0:40:49.1 S2: Perfect. Suhani, do you wanna go next?

0:40:54.8 Speaker 25: So first of all, thank you so much for today’s session. It was really interesting and I was looking forward to this. So basically, what I’ve been doing is that over the pandemic I have been teaching at the school for underprivileged children who didn’t have teachers, who had left during COVID. And so everyday after school and before school, I used to spend an hour teaching them. And it was really impactful, ’cause you get to know them and their backgrounds, their stories. And most of them used to work before they could attend school. And just learning about those people, it just really makes a difference that makes you want to do something to change their life. So my question to you is, how do you do something and ensure that your contribution actually makes a difference in their life and it’s not just a temporary service?

0:41:39.0 S3: Yeah, I love that question. I often say Suhani, there’s a very big difference between wanting to do good and actually doing good. And I think the answer is like really upskilling yourself to know how to do it really well. Like with Teach for India, for example, we run a very selective process, probably quite similar to the process you all went through to become part of this fellowship. And so we select only five to 7% of people that apply to the fellowship. And they come in to teach full-time for two years. And I think many of them come in thinking, we’ve been highly selected, like we’ve been really successful in our jobs, how difficult is it to teach Grade three, Grade four, Grade five? And they realise that actually teaching is not just an art, it’s a science, it’s really hard to be a good teacher. And I think that’s true with any kind of social change.

0:42:38.5 S3: And so I would say like whatever you wanna zero in on, like really learn how to do it well. Like look at best in-class examples from around the world, learn the theory behind it, look at what the research is saying and then measure and track your progress. So that you’re sure that what you’re setting out to do, you’re actually doing. And I think if you’re able to do that, I would worry less about the sustainability, I would worry more about what is the impact you’re having today. Like what I found is people’s lives can change even in a single interaction.

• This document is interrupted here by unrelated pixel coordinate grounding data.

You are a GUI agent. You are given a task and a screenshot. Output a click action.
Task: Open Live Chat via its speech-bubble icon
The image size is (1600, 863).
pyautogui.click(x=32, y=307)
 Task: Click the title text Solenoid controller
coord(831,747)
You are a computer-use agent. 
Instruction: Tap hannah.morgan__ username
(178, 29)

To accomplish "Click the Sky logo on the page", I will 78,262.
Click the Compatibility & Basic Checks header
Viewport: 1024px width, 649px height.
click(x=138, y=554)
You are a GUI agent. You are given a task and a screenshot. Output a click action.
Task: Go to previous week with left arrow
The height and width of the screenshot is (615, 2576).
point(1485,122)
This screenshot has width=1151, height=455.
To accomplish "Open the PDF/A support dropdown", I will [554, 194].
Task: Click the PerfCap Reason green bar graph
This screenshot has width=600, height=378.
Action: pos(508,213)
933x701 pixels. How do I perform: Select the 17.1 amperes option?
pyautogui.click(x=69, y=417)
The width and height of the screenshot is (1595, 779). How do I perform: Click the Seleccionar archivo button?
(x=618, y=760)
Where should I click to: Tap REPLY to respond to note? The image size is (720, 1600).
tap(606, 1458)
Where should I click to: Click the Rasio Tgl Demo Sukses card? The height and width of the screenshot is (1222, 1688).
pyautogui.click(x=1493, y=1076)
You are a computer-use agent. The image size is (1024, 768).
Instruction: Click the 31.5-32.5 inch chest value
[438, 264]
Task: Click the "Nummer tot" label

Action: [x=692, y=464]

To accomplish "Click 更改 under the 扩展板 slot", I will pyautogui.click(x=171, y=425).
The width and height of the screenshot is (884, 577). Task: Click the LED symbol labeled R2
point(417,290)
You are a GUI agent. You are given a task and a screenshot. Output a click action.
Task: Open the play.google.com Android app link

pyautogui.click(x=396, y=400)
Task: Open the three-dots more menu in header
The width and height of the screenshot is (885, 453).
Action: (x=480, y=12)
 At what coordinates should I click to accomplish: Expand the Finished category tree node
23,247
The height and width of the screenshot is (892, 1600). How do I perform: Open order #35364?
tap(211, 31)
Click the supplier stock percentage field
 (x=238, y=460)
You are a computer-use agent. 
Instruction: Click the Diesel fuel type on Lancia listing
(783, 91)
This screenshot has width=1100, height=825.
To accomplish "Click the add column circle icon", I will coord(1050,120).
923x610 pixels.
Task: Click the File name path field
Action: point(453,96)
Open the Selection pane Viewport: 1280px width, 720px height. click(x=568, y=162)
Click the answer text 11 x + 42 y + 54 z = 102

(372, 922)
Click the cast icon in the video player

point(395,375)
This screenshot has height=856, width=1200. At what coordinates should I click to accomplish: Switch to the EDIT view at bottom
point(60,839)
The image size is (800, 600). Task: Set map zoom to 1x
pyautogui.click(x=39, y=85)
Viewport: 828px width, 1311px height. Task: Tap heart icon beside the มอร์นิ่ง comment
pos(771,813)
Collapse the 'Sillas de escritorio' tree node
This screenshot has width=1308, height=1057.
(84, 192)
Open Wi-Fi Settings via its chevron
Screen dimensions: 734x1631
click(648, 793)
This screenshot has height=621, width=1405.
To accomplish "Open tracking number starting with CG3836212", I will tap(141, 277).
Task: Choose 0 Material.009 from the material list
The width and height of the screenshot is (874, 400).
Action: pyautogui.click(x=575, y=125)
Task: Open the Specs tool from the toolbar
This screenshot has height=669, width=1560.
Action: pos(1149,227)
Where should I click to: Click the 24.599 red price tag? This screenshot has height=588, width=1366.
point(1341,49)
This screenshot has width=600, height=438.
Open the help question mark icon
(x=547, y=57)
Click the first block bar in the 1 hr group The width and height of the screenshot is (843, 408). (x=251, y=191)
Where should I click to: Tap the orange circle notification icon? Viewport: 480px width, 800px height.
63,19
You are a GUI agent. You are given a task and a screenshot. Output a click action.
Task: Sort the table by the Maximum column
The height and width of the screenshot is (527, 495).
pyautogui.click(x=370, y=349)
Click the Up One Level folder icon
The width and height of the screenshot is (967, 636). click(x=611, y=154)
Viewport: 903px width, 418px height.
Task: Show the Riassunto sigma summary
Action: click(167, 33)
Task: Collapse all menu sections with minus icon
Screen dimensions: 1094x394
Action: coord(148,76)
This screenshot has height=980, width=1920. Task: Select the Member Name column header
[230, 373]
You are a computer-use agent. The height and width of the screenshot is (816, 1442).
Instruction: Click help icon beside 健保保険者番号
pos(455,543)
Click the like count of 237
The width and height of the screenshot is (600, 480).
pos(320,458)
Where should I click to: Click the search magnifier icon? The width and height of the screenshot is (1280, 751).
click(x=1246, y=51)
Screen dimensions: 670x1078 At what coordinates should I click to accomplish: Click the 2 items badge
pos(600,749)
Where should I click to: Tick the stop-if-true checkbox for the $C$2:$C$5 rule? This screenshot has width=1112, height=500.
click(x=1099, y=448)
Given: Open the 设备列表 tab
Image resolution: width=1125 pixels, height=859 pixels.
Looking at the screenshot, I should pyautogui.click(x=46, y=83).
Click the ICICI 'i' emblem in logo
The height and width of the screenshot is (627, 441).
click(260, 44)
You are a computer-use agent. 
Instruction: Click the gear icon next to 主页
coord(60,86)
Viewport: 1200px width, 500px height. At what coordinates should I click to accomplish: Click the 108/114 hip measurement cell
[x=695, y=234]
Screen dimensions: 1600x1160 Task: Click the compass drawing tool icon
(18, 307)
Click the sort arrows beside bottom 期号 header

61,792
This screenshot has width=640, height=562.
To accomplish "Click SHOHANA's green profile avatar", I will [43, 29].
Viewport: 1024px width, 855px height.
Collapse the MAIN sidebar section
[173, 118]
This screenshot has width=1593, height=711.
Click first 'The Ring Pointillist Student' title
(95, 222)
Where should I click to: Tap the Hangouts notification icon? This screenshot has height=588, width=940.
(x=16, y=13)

They can change with a single idea, and so of course, it’s ideal if when you leave, another volunteer comes in that may or may not be in your control, you try to do whatever you can. But I think the bigger thing to ask is, in this moment, in this interaction, am I adding my maximum value? And am I upskilling myself to be able to do that?

0:43:42.6 S2: Perfect.

0:43:43.2 S2: Thank you.

0:43:43.4 S2: Perfect. Smriti, do you wanna ask your question?

0:43:46.2 Speaker 26: Yeah, so first about me. I teach little kids drama, I teach them theater, they’re about seven or… They’re from the age group six to eight. So I do that and I’m also working with… I am one of the original members of Artists Fraternity. We target youth, not kids but like you know the kind of teenage-youth age group. And especially underprivileged, just and give them a stage, a space where they can perform even when they are amateur artists, we try to give them training. And then the pandemic happened, so we kind of went on live shows and Instagram Live. So my question to you is, with especially younger children, how do you make yourself relatable to them, so that they can find a way to connect with you and understand where you’re coming from, and just make yourself a good way to… Where they understand where you’re coming from. And so you can have a conversation with them and… Yeah.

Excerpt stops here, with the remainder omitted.